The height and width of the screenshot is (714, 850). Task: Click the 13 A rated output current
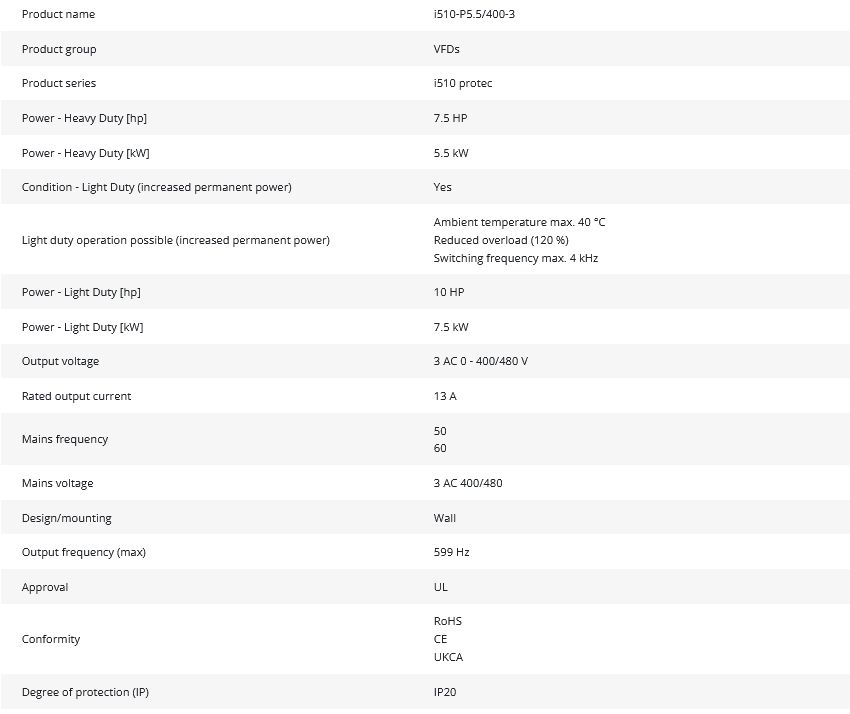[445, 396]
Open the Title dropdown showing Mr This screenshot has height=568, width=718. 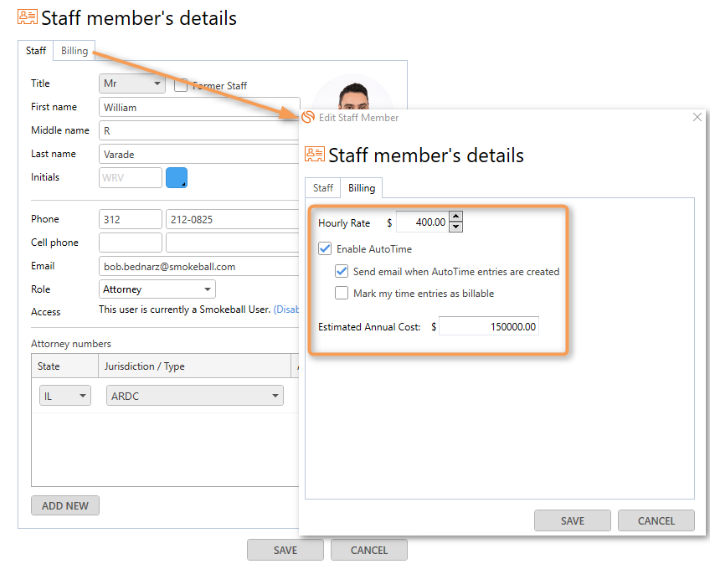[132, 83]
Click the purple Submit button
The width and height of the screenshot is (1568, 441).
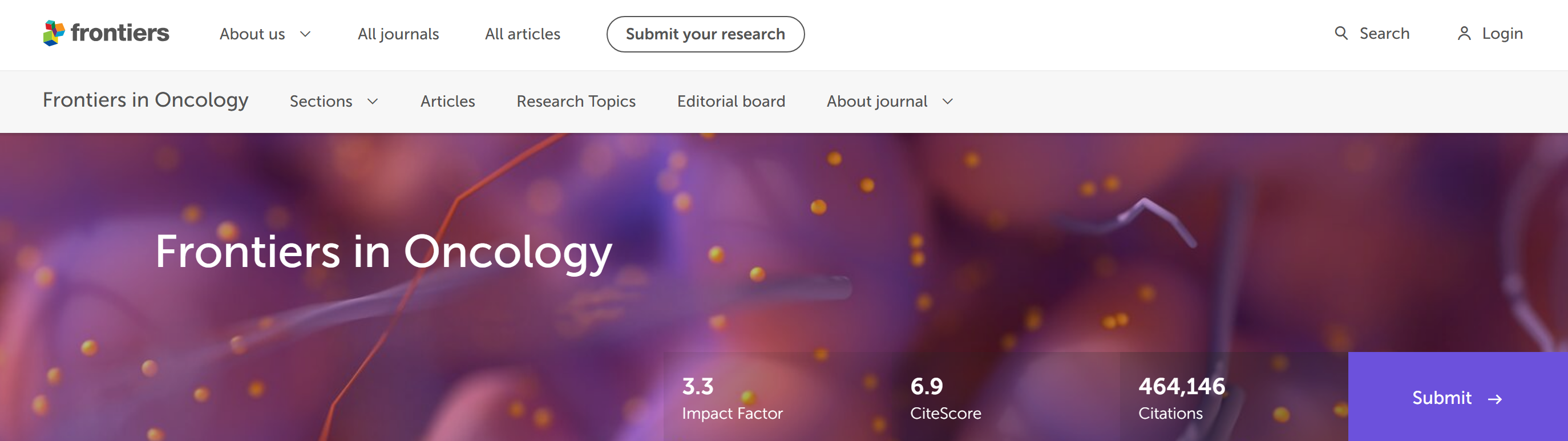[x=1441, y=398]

═══

● **What to work on**
Extract only the lines from the line containing "Click the purple Submit button" through the final line of the records; keep both ends and drop every picture.

● **Result of this task**
Click the purple Submit button
The width and height of the screenshot is (1568, 441).
[x=1441, y=398]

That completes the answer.